People who ate the largest amounts of flavonols had a 23 percent reduced risk of developing pancreatic cancer compared to those who ate the least, according to a research team led by Laurence Kolonel, M.D., Ph.D., at the Cancer Research Center of Hawaii.

Smokers gained the most benefit. Those who ate the most flavonols reduced their risk of developing pancreatic cancer by 59 percent, compared to those who ate the least, says the study's lead author, Ute N'thlings, DrPH, who conducted the study as a postdoctoral fellow in Hawaii and is now a researcher at the German Institute of Human Nutrition Potsdam-Rehbruecke.

'the effect was largest in smokers, presumably because they are at increased pancreatic cancer risk already," said N'thlings. Smoking is the only established risk factor for pancreatic cancer, and "short of stopping tobacco use, it has been difficult to consistently show lifestyle factors that might help protect against this deadly cancer," she says.

As part of a larger research project known as The Multiethnic Cohort Study, Kolonel and N'thlings followed the participants for an average of eight years after they filled out a comprehensive food questionnaire.

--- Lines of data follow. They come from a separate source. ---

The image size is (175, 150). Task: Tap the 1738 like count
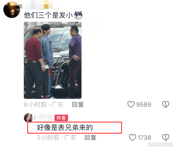pos(144,137)
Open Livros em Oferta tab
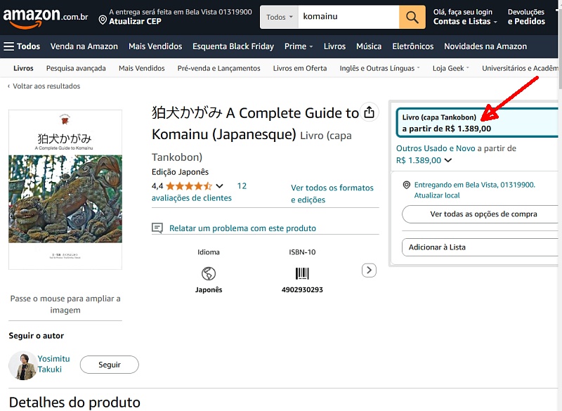The image size is (562, 411). pyautogui.click(x=300, y=68)
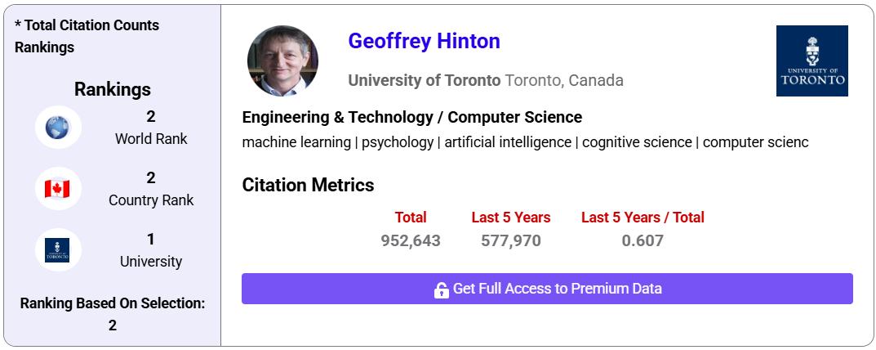Open Geoffrey Hinton's profile photo
The image size is (876, 350).
coord(282,61)
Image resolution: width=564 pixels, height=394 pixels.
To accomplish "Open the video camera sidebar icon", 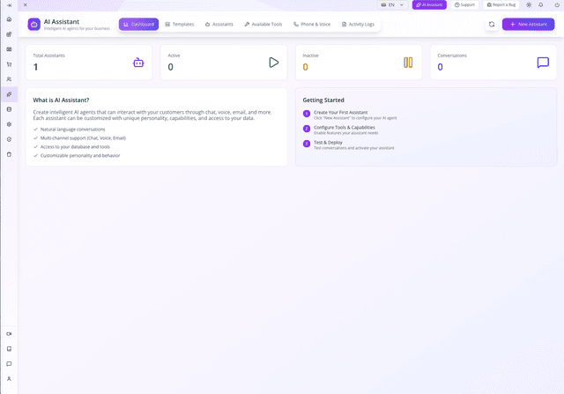I will (9, 333).
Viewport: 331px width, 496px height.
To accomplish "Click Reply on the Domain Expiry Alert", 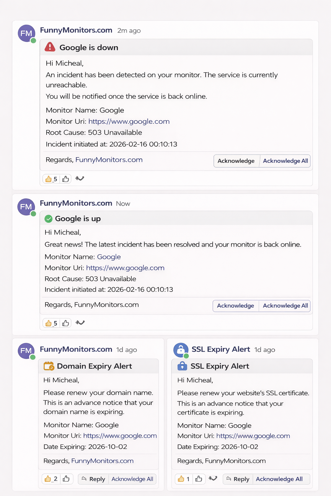I will 93,479.
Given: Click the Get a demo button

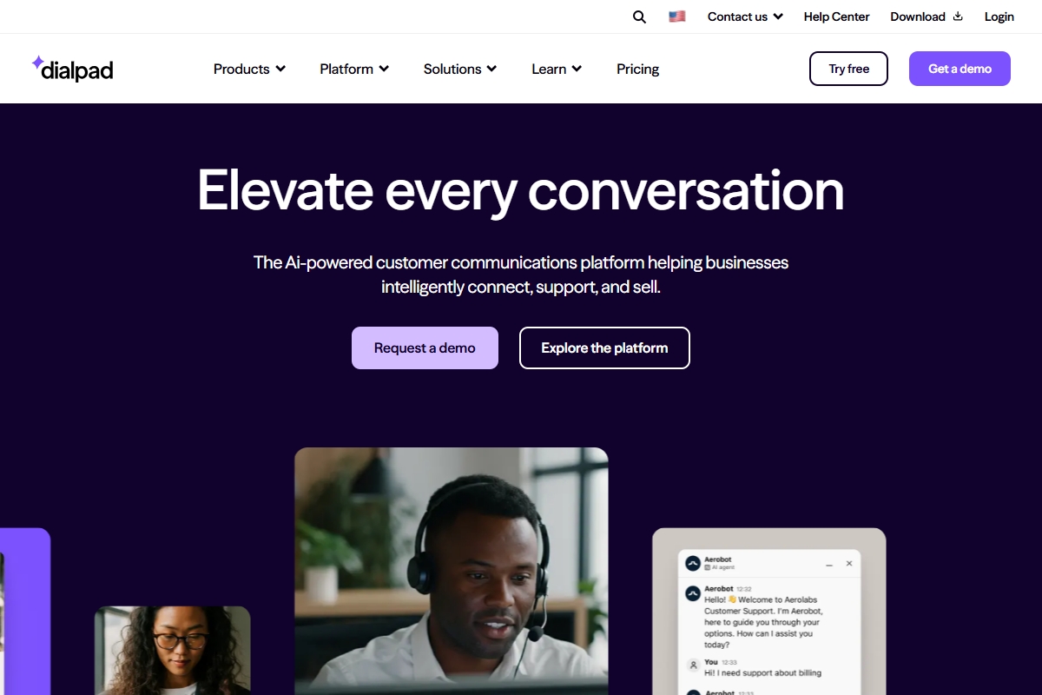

Although N'thlings says the study has a large statistical power because of the large number of pancreatic cancer cases (529) that occurred in the study population, she says that this one study cannot firmly answer the question of whether flavonols can prevent development of pancreatic cancer. "Further epidemiological studies in other populations and geographic regions are needed to confirm our findings," she said.

The study also is the first to examine prospectively specific classes of flavonols and pancreatic cancer risk.

The researchers looked at consumption of three flavonols: quercetin, which is most abundant in onions and apples; kaempferol, found in spinach and some cabbages; and myricetin, found mostly in red onions and berries.

Of the three individual flavonols, kaempferol was associated with the largest risk reduction (22 percent) across all participants. When the researchers divided intake into quartiles, and then compared highest intake to lowest, all the three classes of flavonols were associated with a significant trend toward reduced pancreatic cancer risk in current smokers, but not in never or former smokers. The interaction with smoking status was statistically significant for total flavonols, quercetin and kaempferol.

The researchers say their study did not examine the biological mechanisms by which these flavonols could exert a protective effect against pancreatic cancer. "But anti-carcinogenic effects of flavonoids in general have been attributed to the ability of these constituents to inhibit cell cycle, cell proliferation and oxidative stress, and to induce detoxification enzymes and apoptosis," N'thlings said.

Polyp characteristics, diet, lifestyle factors and high-risk colorectal adenoma recurrence in the polyp prevention trial: Abstract 861

Experts agree that people who have had three or more potentially precancerous adenomatous polyps removed during a colonoscopy should be "rescoped" in three years to make sure the polyps do not recur. But now researchers at the National Cancer Institute (NCI) have identified other factors that independently raise the risk of recurrence.

Two of these risk factors - being over 65 years old, and male - cannot be modified, but the third 'obesity' can, say the researchers.

The results can further help physicians stratify patients at greatest need for follow-up colonoscopies, they say, and can also inform patients about their own risk.

"In a situation where there are not enough physicians, or where doctors have long waiting lists for those who are not first-timers to a colon cancer check-up, then this risk stratification may help physicians prioritize which patients should be seen first," said Adeyinka Laiyemo, M.D., a cancer prevention fellow at NCI.

For patients, Dr. Laiyemo says that "it is important to follow your doctor's recommendation based on the nature of polyp removed during colonoscopy, and maintain a healthy weight. However, men should also recognize that they may be at a higher risk for developing worrisome polyps, and so should women who are over 65 years of age."